Sanremo 1992 : Favola Blues
Un duetto di gran classe di Peppino di Capri insieme a Pietra Montecorvino una canzone dedicata al mare e all’ estate, la canzone conquisto il 14° posto
Sanremo 1995: Ma che ne sai se non hai fatto il piano bar
Peppino di Capri e il Trio Melody cioè i simpaticissimi Gigi Proietti, Peppino Di Capri e Stefano Palatresi a rallegrare il festival dei fiorni, la canzone si classificò al 13° posto
Sanremo 2001: Pioverà
Peppino di Capri esprime in questo sanremo un canzone nuova ma di un fascino senza tempo, un tema delicato espresso con una classe indiscutibile, una canzone che, rispetto a molto del suo repertorio, è moderna: ” Un extracomunitario “tra i pomodori” pensa alla sua donna lontana che ha dovuto lasciare e le dice “Habibi ene’” (in arabo “Amore mio”) ho il sogno di tornare ma non posso perché devo guadagnare.

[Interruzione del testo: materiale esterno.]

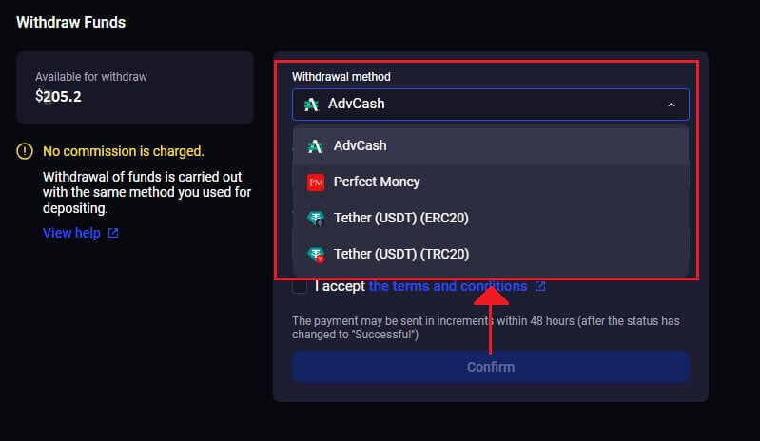Click the Tether TRC20 coin icon
Screen dimensions: 760x441
316,254
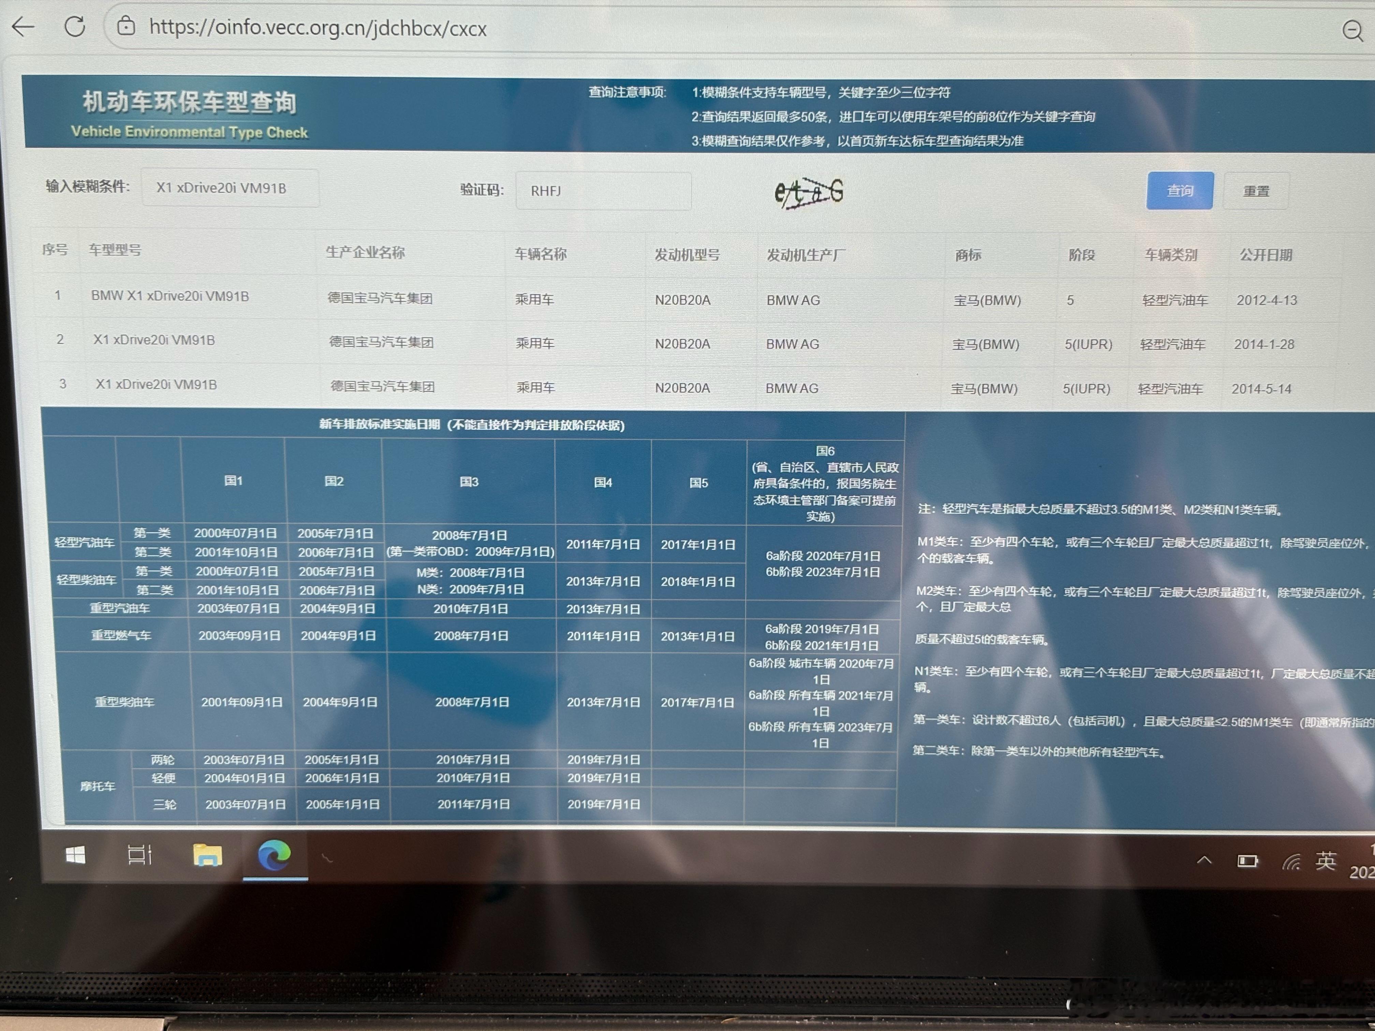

Torna di attualità anche a Sanremo il tema dell’emigrazione: quarant’anni fa all’Ariston si cantava la malinconia dell’italiano costretto, valigia di cartone alla mano, ad andare in America. Oggi protagonista è il nordafricano
Sanremo 2005: La Panchina
E’ il 2005 quando Peppino Di Capri, all’anagrafe, si presenta al 55° Festival di Sanremo con “La panchina”, tenero brano rivolto agli anziani ed alla loro solitudine fatta di ricordi del passato. Il brano è scritto a sei mani, infatti, con lo stesso artista partenopeo collaborano Depsa, nome d’arte di Salvatore De Pasquale e Cristian Piccinelli.Peppino oltre alla tecnica mette a servizio della canzone una interpretazione intensa e, come sempre, elegante che rendono questo pezzo un piccolo gioiello. Al Festival, “La panchina”, approderà alla finale.